Aim of the task: From the entries below, return every line that includes the word "size".
+---+
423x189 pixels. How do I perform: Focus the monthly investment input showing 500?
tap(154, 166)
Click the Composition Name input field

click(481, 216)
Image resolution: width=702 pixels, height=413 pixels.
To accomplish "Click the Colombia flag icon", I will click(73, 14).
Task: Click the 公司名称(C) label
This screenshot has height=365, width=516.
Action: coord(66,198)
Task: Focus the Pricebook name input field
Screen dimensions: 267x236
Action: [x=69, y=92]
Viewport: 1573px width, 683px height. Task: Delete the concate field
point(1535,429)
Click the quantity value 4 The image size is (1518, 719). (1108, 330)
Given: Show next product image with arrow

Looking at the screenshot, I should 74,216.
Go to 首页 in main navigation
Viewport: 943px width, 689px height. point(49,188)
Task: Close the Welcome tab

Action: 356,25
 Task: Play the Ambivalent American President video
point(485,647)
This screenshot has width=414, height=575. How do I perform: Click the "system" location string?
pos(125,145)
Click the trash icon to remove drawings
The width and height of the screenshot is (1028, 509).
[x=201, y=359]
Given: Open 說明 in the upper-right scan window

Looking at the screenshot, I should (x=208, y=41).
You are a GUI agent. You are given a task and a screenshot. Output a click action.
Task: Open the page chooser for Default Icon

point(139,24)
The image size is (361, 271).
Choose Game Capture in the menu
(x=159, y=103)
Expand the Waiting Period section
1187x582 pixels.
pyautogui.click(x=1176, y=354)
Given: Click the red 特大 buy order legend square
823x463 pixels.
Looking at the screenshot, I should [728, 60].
+---+
Task result:
Click the quantity value 4 The image size is (1518, 719). (1108, 330)
The image size is (361, 271).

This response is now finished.